In July, President Nivaleta participated in a video conference with the President of the South Province, Sonia Backes. The meeting ended with the signing of a letter of intent between the Territory and the South Province for increased cooperation between the islands, with an importance on the exchange of youth institutions. It is mainly aimed at initiating the youth of each of the territories to the democratic system and the construction of free thought.

==== French presidential visit ====
In preparation and during President Macron's visit to France's Pacific territories, Nivaleta Iloai engaged in many international and regional events and meetings.

She was among fifteen other leaders, including eight heads of state and government such as Australian Scott Morrison and those of the Cook Islands, New Zealand, Marshall Islands and Papua New Guinea, to attend the fifth France-Oceania summit. During this event, a new coast guard partnership was announced, aimed at strengthening against illegal shipping in the region and improving maritime safety. Climate was also an important topic, with France sending more funds to increase its funding for programs to protect ecosystems, such as the Kiwa initiative and coral reef protection. There was also talk to make financial efforts to improve "connectivity" in the Pacific region with the aim of strengthening the "integration" of its overseas territories.

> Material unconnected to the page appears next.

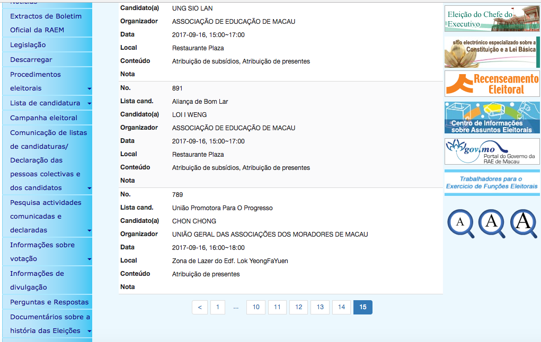Open the Legislação menu item
The height and width of the screenshot is (342, 541).
[x=28, y=45]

During President Macron's visit to the Wallis and Futuna Islands, he gave respect to the ancestral history of the Indigenous people, as well as gave his "respectful" and "affectionate greetings" to the President of the Territorial Assembly, Nivaleta Iloai, to the Lavelua of Uvea, to the Tuiaga'ifo King of Alo, and to the Keleta'ona de Sigave.

=== 2022 election ===
In the 2022 Wallis and Futuna Territorial Assembly election, Nivaleta Iloai did not contest the presidency, not running for any representative listing. This resulted in the unanimous election of Munipoese Muli'aka'aka to the presidency.